■ Task details ■
Below are the entries; state how many of their lines contain the string "purple", and nothing more.

■ Supplied records ■
┄┄┄┄┄┄

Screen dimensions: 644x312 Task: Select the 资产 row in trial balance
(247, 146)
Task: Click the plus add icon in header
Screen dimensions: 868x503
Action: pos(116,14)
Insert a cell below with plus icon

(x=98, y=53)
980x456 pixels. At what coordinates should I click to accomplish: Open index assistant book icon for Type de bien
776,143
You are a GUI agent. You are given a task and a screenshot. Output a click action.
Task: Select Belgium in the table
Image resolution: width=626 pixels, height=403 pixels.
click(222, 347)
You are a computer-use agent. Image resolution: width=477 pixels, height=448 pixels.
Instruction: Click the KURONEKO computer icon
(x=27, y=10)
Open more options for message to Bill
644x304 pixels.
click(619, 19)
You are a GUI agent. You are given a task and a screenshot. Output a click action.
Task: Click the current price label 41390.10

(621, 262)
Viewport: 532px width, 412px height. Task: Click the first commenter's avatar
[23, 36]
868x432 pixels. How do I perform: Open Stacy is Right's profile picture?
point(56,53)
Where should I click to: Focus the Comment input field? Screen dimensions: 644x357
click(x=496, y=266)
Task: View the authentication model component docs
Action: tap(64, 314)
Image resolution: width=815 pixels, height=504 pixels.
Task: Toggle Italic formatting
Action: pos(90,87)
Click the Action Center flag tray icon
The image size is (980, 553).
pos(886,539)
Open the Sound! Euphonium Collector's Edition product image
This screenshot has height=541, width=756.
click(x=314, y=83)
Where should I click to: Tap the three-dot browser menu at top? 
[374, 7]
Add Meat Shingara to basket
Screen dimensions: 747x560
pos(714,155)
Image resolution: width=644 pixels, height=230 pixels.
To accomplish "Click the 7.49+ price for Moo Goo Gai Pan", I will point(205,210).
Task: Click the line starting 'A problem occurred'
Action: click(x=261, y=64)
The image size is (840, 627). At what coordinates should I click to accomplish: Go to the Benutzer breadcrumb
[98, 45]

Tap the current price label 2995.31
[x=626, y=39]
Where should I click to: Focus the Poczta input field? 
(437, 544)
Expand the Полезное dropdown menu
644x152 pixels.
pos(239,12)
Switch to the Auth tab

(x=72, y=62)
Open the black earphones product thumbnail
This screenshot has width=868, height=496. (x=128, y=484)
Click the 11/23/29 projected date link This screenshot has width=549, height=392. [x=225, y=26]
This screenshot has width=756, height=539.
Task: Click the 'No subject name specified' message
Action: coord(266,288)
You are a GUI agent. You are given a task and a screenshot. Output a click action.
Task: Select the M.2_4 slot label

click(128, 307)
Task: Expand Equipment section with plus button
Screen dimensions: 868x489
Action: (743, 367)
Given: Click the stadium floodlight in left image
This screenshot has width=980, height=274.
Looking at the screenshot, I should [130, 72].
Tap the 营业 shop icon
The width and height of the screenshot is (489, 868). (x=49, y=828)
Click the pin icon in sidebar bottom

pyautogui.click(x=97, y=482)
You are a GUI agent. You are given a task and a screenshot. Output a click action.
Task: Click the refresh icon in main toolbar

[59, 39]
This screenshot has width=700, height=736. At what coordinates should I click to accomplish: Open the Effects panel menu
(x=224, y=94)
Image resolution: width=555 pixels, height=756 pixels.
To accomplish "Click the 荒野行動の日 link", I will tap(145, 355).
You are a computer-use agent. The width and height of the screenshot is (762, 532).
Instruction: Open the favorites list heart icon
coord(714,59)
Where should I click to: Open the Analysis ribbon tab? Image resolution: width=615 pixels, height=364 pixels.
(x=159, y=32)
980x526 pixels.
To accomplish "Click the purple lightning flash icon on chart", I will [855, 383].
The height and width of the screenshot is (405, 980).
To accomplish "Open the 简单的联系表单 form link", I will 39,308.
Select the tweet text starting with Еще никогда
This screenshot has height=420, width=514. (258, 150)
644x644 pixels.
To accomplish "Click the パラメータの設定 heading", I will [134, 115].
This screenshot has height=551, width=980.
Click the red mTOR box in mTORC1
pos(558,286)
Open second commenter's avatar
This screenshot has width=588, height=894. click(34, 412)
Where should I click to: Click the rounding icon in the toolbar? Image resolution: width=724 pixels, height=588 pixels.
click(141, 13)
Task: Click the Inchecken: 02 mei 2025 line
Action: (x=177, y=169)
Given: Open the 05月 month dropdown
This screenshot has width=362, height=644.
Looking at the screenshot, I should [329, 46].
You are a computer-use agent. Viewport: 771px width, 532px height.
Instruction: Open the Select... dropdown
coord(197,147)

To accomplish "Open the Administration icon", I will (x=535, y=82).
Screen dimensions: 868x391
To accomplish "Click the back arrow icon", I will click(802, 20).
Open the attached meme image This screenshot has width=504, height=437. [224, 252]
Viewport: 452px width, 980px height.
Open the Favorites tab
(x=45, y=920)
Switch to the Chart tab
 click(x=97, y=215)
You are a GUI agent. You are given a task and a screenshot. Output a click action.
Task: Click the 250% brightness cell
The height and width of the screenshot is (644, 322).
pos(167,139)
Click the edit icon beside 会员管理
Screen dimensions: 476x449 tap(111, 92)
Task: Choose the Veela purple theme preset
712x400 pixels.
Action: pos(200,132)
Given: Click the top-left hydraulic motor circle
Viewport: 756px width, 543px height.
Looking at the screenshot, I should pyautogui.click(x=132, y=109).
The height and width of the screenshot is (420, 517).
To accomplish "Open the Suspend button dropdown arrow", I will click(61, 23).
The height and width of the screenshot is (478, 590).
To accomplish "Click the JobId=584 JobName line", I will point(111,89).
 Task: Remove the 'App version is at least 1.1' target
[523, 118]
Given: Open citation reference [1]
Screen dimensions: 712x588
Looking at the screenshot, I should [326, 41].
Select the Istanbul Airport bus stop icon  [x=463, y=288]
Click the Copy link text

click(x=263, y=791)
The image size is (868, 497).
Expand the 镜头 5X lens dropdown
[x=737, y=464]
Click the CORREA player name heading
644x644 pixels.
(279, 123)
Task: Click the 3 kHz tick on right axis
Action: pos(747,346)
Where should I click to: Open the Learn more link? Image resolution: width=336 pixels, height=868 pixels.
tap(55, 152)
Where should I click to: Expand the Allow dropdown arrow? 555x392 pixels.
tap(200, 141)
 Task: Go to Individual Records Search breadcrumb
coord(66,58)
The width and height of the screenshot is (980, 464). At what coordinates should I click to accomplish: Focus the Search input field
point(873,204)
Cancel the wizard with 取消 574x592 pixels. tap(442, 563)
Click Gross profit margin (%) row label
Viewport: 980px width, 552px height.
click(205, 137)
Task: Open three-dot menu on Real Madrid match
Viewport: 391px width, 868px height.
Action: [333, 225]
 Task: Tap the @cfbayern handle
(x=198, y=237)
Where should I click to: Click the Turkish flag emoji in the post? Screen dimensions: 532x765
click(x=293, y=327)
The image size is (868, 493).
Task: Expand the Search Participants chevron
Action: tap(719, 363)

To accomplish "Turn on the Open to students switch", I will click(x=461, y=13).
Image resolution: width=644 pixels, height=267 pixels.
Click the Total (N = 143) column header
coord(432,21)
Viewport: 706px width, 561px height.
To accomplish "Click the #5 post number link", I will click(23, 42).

┄┄┄┄┄┄

■ Response area ■
2